Pixel coordinate grounding data
====
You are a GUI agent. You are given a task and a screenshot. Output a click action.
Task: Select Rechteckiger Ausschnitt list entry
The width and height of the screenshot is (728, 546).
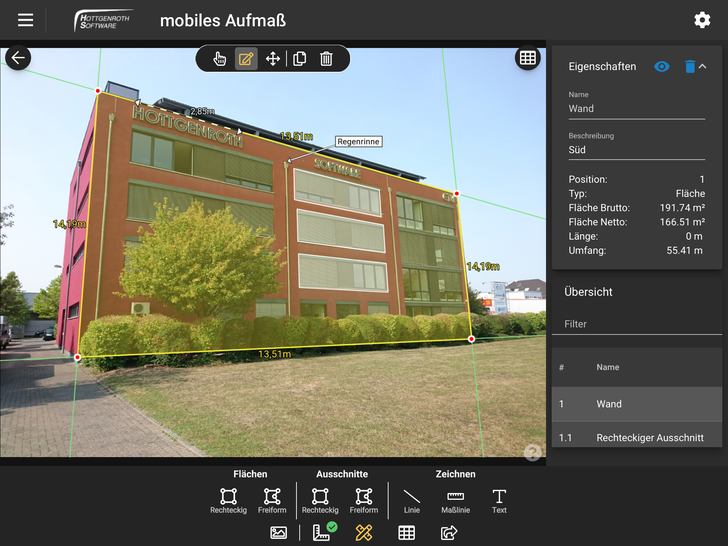(637, 438)
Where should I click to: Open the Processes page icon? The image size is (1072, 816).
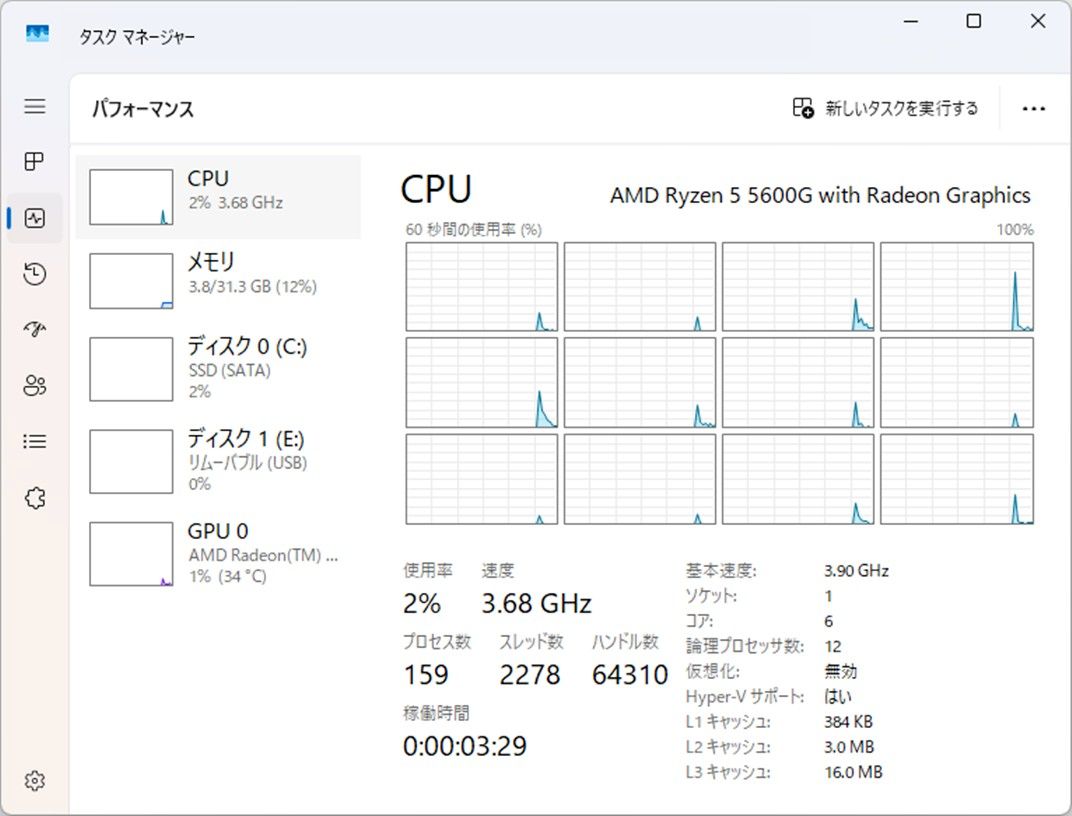(34, 162)
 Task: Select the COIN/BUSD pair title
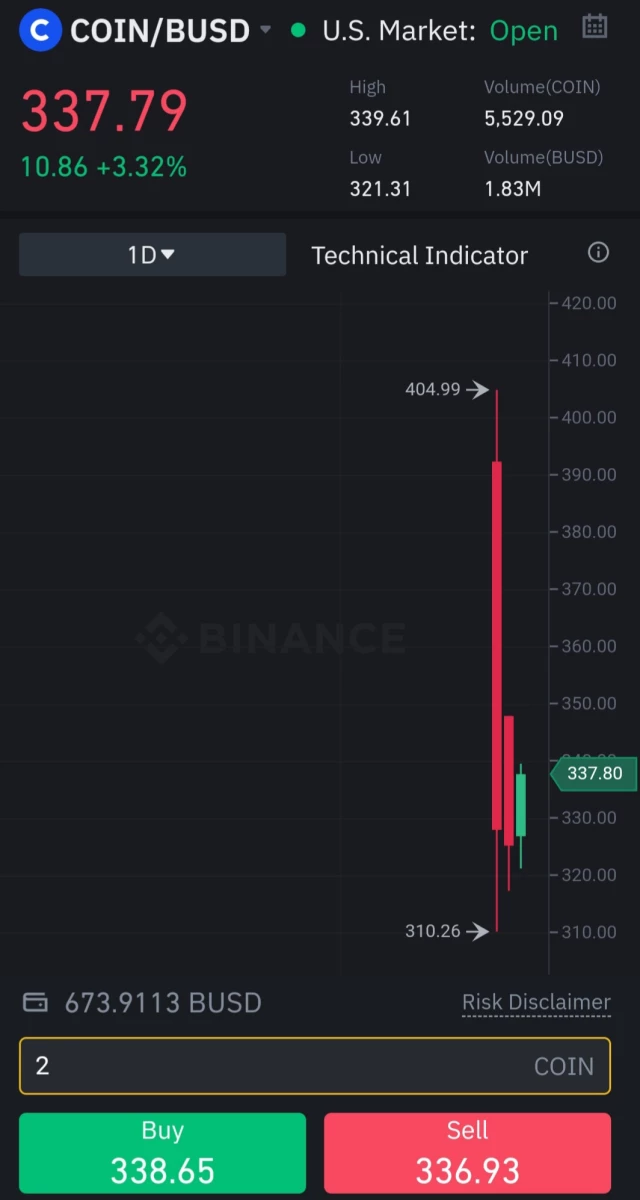click(160, 31)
====
Goal of the exercise = The entries must be repeated exactly. Leave the images out.

Answer for the task =
You are a GUI agent. You are given a task and a screenshot. Output a click action.
Task: Select Rechteckiger Ausschnitt list entry
The width and height of the screenshot is (728, 546).
(637, 438)
Where should I click to: Open the Processes page icon? The image size is (1072, 816).
(34, 162)
 Task: Select the COIN/BUSD pair title
click(160, 31)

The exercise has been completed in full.